§ **About this exercise**: Repeat the listing below word for word, stopping after the line that contains "Task: Click the Limiter à option".

§ **Input for this task**:
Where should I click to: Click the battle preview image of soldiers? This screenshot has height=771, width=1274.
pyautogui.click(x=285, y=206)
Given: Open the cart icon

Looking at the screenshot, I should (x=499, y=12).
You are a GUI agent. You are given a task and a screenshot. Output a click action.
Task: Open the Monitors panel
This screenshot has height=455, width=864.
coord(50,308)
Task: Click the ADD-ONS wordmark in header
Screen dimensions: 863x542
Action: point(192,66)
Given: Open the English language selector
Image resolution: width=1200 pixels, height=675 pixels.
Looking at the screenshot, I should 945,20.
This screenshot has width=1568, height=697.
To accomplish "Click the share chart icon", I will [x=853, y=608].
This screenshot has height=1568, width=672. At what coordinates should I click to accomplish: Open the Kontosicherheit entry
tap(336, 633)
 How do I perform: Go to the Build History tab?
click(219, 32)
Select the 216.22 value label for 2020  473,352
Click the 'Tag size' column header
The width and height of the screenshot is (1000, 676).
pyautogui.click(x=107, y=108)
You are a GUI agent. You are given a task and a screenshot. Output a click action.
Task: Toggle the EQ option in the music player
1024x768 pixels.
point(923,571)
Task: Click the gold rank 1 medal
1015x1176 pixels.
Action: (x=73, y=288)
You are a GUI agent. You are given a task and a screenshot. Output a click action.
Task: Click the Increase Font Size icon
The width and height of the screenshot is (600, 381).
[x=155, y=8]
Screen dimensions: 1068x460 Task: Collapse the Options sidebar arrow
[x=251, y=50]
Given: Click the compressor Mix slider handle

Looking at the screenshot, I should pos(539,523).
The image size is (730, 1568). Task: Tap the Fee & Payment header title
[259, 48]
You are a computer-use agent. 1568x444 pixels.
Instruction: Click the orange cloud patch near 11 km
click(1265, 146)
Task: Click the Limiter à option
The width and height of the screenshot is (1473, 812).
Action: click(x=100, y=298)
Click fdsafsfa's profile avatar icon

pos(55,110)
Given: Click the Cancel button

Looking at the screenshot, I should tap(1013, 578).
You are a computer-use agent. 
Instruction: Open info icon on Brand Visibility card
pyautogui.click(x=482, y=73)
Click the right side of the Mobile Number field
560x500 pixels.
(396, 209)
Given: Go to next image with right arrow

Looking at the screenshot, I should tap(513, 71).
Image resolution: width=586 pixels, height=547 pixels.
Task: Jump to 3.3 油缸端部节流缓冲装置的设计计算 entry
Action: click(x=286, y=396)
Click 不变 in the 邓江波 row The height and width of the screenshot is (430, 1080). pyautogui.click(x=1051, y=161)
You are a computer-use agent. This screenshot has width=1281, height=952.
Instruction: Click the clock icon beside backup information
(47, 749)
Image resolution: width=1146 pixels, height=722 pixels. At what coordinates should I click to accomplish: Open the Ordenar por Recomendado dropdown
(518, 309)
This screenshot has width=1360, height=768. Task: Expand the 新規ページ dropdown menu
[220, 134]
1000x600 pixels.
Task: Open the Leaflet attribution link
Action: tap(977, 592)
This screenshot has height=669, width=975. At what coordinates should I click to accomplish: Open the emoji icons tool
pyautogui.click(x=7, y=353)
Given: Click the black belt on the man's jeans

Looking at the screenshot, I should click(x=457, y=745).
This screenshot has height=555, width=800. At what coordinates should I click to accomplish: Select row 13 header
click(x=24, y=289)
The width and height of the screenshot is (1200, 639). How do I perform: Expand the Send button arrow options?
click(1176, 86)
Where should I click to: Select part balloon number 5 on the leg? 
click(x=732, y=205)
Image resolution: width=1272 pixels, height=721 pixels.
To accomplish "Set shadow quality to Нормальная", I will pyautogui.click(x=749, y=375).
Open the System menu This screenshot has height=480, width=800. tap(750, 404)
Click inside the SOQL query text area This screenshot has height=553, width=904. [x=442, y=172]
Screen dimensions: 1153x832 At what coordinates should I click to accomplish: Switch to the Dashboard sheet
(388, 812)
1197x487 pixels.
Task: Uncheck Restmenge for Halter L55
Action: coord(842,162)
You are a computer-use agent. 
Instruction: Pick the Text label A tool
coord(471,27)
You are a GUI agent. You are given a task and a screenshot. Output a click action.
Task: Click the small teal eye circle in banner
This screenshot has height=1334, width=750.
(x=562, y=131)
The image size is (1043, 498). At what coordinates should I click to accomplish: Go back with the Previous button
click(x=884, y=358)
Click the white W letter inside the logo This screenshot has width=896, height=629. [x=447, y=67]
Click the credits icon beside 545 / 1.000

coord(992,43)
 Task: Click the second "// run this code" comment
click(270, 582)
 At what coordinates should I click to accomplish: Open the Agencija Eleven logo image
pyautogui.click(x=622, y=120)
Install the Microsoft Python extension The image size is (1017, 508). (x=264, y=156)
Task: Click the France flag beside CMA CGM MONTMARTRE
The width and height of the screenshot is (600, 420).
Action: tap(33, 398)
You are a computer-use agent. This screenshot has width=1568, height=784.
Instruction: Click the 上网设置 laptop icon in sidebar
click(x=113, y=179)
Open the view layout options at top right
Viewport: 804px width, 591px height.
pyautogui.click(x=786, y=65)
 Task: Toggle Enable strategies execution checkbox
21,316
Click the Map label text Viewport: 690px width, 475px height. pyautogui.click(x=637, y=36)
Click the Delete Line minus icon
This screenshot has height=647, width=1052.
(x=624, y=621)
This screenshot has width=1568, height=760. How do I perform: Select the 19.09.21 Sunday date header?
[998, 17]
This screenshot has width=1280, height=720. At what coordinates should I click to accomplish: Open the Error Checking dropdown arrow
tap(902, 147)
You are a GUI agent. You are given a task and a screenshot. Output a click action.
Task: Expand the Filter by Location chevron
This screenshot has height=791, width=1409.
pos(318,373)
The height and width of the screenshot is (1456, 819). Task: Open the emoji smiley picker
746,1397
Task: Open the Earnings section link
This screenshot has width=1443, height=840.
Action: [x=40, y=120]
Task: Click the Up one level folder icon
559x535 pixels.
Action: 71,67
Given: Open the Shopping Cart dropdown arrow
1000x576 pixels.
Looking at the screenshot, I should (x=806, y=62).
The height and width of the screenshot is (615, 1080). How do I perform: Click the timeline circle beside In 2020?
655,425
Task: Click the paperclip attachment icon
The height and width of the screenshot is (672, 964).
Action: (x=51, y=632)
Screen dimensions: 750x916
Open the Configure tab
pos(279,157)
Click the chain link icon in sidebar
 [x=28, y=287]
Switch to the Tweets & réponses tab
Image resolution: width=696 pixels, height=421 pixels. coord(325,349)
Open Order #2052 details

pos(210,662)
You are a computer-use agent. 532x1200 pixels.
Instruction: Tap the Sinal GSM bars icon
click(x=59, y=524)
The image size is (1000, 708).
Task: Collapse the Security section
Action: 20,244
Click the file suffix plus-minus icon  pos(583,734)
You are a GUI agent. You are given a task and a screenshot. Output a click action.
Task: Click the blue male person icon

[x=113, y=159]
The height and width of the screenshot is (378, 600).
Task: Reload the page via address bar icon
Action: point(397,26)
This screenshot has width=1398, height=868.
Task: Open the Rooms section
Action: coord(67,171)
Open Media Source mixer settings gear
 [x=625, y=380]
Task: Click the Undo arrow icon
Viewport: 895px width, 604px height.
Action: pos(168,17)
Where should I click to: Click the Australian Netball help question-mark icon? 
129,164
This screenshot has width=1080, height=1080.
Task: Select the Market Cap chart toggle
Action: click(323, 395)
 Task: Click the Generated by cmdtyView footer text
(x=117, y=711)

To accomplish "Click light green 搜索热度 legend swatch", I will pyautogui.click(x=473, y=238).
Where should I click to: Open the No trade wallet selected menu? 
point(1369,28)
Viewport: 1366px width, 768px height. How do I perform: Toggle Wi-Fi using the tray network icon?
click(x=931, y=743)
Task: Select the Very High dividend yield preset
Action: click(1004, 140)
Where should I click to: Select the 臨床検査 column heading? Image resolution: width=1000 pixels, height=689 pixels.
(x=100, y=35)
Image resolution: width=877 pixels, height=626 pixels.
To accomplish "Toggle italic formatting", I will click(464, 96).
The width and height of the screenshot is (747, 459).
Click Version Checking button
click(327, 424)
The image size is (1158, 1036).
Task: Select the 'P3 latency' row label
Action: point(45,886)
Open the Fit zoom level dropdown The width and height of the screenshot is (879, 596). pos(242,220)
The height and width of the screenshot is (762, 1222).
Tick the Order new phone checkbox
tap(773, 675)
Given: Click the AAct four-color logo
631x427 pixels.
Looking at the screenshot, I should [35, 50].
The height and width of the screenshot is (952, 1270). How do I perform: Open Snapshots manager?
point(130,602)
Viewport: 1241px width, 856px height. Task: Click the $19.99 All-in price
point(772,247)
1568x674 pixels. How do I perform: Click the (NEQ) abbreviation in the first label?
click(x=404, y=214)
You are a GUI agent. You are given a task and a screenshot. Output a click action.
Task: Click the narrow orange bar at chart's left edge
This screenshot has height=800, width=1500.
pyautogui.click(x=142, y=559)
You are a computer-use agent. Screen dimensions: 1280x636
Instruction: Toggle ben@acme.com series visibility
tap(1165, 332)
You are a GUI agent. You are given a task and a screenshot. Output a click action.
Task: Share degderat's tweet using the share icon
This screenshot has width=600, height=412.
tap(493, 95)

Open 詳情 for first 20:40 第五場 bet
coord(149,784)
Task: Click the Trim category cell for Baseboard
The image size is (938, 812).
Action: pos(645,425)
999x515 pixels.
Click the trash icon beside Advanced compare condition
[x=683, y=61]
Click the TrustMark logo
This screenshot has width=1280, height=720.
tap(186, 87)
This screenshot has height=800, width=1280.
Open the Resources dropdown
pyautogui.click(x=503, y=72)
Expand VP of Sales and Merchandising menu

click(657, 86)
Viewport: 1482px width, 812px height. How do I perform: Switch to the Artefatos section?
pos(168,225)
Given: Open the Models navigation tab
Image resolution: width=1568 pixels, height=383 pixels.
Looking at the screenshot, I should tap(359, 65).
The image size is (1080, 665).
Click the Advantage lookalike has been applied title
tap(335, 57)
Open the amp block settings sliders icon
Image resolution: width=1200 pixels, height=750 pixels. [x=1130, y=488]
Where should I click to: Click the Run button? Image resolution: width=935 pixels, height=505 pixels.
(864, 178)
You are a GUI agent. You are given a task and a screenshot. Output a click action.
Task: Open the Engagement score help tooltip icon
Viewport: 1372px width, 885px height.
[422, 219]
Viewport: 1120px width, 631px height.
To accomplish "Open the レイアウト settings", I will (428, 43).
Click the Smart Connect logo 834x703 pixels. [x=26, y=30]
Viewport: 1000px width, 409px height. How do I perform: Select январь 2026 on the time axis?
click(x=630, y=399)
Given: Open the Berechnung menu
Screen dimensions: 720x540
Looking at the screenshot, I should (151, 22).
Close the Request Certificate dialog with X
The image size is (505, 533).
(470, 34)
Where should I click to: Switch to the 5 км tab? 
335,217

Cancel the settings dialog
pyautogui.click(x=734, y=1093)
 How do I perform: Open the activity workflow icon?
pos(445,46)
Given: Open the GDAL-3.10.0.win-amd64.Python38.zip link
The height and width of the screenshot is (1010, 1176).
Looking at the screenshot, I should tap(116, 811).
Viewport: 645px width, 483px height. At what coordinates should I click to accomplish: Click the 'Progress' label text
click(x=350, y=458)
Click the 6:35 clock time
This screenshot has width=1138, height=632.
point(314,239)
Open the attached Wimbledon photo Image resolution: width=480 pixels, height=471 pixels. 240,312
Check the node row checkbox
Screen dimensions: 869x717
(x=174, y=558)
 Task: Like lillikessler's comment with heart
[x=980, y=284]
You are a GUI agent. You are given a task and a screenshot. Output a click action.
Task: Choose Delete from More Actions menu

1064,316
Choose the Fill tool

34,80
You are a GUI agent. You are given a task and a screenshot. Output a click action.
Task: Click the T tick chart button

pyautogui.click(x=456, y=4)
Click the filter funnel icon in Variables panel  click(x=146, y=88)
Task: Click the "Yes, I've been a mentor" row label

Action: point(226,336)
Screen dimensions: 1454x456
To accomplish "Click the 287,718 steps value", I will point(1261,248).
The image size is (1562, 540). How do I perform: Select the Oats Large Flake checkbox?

§ **Your solution**:
Where should I click to: Click the battle preview image of soldiers? This screenshot has height=771, width=1274.
pyautogui.click(x=285, y=206)
Given: Open the cart icon

Looking at the screenshot, I should (x=499, y=12).
You are a GUI agent. You are given a task and a screenshot. Output a click action.
Task: Open the Monitors panel
This screenshot has height=455, width=864.
coord(50,308)
Task: Click the ADD-ONS wordmark in header
Screen dimensions: 863x542
Action: point(192,66)
Given: Open the English language selector
Image resolution: width=1200 pixels, height=675 pixels.
Looking at the screenshot, I should 945,20.
This screenshot has width=1568, height=697.
To accomplish "Click the share chart icon", I will [x=853, y=608].
This screenshot has height=1568, width=672. At what coordinates should I click to accomplish: Open the Kontosicherheit entry
tap(336, 633)
 How do I perform: Go to the Build History tab?
click(219, 32)
Select the 216.22 value label for 2020  473,352
Click the 'Tag size' column header
The width and height of the screenshot is (1000, 676).
pyautogui.click(x=107, y=108)
You are a GUI agent. You are given a task and a screenshot. Output a click action.
Task: Toggle the EQ option in the music player
1024x768 pixels.
point(923,571)
Task: Click the gold rank 1 medal
1015x1176 pixels.
Action: (x=73, y=288)
You are a GUI agent. You are given a task and a screenshot. Output a click action.
Task: Click the Increase Font Size icon
The width and height of the screenshot is (600, 381).
[x=155, y=8]
Screen dimensions: 1068x460 Task: Collapse the Options sidebar arrow
[x=251, y=50]
Given: Click the compressor Mix slider handle

Looking at the screenshot, I should pos(539,523).
The image size is (730, 1568). Task: Tap the Fee & Payment header title
[259, 48]
You are a computer-use agent. 1568x444 pixels.
Instruction: Click the orange cloud patch near 11 km
click(1265, 146)
Task: Click the Limiter à option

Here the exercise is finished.